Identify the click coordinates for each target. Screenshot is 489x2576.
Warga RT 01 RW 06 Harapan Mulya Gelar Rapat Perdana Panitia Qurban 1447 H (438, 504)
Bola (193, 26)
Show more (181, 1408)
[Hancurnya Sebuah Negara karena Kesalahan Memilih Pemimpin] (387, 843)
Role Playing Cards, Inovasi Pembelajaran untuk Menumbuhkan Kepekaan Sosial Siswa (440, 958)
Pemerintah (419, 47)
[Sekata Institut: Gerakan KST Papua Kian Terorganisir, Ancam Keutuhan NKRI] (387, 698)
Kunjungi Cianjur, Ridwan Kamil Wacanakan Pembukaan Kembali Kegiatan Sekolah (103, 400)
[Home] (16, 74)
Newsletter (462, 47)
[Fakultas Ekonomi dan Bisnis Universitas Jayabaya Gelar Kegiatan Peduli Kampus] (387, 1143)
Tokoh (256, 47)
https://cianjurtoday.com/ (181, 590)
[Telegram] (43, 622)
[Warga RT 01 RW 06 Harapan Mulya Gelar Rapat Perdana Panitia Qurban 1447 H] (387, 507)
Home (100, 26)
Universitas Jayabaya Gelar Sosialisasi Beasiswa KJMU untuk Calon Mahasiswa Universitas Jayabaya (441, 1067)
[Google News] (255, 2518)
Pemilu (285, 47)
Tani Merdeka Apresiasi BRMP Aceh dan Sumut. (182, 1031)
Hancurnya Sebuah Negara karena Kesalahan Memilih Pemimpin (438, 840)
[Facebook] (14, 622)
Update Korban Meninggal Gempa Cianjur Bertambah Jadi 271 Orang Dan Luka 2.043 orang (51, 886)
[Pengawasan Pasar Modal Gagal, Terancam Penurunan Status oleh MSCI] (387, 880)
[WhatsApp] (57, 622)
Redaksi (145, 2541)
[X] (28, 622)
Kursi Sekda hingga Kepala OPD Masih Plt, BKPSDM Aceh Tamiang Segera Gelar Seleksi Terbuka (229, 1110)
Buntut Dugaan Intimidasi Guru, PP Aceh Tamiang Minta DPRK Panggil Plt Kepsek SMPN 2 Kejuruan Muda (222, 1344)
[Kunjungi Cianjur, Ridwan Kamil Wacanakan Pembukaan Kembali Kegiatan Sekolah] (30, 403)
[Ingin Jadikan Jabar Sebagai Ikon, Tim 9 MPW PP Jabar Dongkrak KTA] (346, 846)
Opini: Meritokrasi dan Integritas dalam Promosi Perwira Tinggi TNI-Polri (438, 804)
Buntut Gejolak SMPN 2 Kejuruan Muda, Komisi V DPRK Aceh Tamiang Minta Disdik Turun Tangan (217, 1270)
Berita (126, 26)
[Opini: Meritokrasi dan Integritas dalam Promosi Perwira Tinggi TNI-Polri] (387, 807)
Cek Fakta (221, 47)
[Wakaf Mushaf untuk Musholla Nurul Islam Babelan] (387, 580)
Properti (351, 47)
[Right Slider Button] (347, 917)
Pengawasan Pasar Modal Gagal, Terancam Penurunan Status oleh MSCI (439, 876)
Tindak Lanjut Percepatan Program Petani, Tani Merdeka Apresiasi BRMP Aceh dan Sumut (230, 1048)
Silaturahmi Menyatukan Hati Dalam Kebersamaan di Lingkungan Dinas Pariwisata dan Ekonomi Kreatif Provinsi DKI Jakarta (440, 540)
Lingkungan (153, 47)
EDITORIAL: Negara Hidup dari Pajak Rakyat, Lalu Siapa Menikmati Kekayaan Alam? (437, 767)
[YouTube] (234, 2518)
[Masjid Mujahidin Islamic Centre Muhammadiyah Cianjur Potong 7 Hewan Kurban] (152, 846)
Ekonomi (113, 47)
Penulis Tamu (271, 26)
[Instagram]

---

> _Description of the task_:
For every line of the data above that contains "Harapan", copy that line.

> _Reply_:
Warga RT 01 RW 06 Harapan Mulya Gelar Rapat Perdana Panitia Qurban 1447 H (438, 504)
[Warga RT 01 RW 06 Harapan Mulya Gelar Rapat Perdana Panitia Qurban 1447 H] (387, 507)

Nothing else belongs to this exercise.